*** Opening Supplied passage ***

Have your experiences been the same to my anecdotal observation with using Start in a smaller tank?
 
@gnatster — I thought you were using APT Start?
I am using APT Start. As a belt-and-suspenders advocate, the substrate has been APT Start with a layer of UNS ControBase, then ControSoil. Supplemented with PO4 during the dark start. Stir in a lot of patience to complete.

Disclaimer: This method has worked for me. YMMV.
 
View attachment 2026
I have a couple of bags of Amazonia on the way. It's been a while and want to take what I've learned from using it in the past and avoid some of the "issues" starting up with AquaSoil. Today, it seems that the dark start method meets this objective.

Here's my plan. Please give me your honest opinions if it's solid or off base.

I plan on starting the tank with the filtration and AquaSoil only. No plants or fish. I will inoculate with starter bacteria (just my personal preference) and keep the aquarium with no light (dark). It will not be completely dark as room daylight will be there. I considered blacking it out using cardboard but I don't think it's necessary.

I will monitor ammonia, nitrite to work through the cycle. I'm not very concerned about this. I don't plan on doing water changes. Just letting the ammonia leakage do its thing.

The real test is that I will be adding PO4 and testing it throughout the dark start period. My goal is to allow it to uptake as much PO4 as it wants so that it doesn't mess with my PO4 later when I have plants.

If all goes well, I will a) avoid the daily water changes when I ultimately put plants in and, b) avoid the PO4 sink effect that this soil seems to have.

What do you think? Am I making too much of the issues and overdoing the remedy? Or, will I save myself some headaches down the line?

Thanks,

Art
I mean if the whole idea of darkstart is to cultivate biofilm on the grain why not separate it into a bucket, plug in air pump and wait? You can further add carbonhydrate ( diluted starch) to promote a faster phase?
 
You can further add carbonhydrate ( diluted starch)

I've had good luck with vodka 😁😁

Would be concerned a starch would mold 🤔

 
I've had good luck with vodka 😁😁

Would be concerned a starch would mold 🤔

what can i say, i love drinking vodka so i will go with diluted starch ( vodka is kinda expensive here really) Besides, moulding wont be really a thing if it is truly diluted and proper oxygenated. In my place, people use rice water instead, so the diluted starch comes from that

but it works so
 
View attachment 2026
I have a couple of bags of Amazonia on the way. It's been a while and want to take what I've learned from using it in the past and avoid some of the "issues" starting up with AquaSoil. Today, it seems that the dark start method meets this objective.

Here's my plan. Please give me your honest opinions if it's solid or off base.

*** Closing Supplied passage ***

* _Questions on the material_:
**a)** Set down, word for word, everything in the dark start thread from "I am using APT" down to "for me. YMMV.".
**b)** In the dark start thread, why does Art plan to add PO4 and test it during the dark start period?
The material that comes next isn't needed.

*** Opening Excerpted records ***

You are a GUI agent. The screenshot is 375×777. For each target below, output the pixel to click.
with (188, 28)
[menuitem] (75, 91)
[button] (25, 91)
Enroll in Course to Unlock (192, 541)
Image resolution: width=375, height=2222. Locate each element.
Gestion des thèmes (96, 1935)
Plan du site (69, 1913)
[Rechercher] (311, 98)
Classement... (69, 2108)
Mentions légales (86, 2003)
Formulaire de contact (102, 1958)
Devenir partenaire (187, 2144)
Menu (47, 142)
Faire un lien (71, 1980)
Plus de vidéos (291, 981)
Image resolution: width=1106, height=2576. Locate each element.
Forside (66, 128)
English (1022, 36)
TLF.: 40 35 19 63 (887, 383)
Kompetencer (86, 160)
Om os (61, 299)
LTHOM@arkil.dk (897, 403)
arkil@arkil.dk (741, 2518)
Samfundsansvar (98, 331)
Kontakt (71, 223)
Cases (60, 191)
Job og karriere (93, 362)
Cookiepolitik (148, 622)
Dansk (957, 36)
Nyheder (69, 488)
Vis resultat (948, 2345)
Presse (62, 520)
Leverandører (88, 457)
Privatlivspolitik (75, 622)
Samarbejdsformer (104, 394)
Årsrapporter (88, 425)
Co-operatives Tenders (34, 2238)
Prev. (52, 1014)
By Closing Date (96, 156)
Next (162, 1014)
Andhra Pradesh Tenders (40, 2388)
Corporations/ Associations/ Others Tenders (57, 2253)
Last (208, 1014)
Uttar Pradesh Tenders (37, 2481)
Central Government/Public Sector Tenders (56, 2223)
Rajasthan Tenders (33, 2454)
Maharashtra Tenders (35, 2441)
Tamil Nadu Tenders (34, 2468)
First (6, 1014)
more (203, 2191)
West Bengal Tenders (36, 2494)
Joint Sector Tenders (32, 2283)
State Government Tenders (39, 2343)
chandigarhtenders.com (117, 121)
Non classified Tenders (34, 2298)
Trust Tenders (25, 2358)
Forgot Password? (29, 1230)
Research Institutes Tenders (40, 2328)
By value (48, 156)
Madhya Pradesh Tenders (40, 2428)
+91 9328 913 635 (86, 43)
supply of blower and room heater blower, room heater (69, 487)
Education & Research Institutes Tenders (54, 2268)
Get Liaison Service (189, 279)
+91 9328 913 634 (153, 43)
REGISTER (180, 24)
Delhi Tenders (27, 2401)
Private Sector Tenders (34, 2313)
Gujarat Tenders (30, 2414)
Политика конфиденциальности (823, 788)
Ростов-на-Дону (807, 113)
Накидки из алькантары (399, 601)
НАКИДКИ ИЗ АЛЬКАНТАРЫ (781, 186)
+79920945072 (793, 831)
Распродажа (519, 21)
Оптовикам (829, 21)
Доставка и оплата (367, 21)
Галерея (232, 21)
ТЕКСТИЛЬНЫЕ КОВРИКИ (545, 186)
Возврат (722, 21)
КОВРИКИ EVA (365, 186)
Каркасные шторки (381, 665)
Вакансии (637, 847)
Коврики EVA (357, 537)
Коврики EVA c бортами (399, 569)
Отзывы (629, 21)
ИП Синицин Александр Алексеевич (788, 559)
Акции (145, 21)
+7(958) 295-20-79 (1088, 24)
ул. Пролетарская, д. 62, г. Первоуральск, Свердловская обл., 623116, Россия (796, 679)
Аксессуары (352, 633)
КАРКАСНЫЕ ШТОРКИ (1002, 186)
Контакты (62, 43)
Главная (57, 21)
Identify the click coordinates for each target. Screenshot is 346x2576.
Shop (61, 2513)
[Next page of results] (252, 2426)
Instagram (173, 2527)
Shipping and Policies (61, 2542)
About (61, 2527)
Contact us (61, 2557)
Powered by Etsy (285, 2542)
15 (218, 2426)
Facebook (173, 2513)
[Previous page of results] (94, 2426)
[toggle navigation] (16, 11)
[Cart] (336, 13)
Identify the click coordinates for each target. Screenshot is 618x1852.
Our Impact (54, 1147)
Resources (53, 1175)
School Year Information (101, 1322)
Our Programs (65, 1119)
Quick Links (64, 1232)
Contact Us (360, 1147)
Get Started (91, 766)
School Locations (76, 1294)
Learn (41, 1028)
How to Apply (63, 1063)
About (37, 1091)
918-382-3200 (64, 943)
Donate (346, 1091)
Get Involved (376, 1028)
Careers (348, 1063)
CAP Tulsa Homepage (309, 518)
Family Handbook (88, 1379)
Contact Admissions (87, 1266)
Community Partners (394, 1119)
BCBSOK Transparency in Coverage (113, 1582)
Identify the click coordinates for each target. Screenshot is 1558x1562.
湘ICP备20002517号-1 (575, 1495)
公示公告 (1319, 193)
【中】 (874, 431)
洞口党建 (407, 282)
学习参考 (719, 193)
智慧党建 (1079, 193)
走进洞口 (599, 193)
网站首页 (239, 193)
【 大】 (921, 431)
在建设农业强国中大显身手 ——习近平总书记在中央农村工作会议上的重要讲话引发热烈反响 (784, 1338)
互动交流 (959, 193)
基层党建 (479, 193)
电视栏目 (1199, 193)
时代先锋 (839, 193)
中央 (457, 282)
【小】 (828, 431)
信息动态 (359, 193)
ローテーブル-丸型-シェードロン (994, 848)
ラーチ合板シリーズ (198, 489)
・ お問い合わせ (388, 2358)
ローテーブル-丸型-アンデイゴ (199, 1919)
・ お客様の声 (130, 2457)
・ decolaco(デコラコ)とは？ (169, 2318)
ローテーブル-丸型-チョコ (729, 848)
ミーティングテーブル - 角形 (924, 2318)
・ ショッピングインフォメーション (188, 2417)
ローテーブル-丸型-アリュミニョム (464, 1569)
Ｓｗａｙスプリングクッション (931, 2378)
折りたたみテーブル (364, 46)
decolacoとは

*** Closing Excerpted records ***

* _Results by task_:
**a)**
I am using APT Start. As a belt-and-suspenders advocate, the substrate has been APT Start with a layer of UNS ControBase, then ControSoil. Supplemented with PO4 during the dark start. Stir in a lot of patience to complete.

Disclaimer: This method has worked for me. YMMV.

**b)** He wants the soil to take up as much PO4 as it will during the dark start. That way it won't mess with his PO4 levels later once plants are in the tank.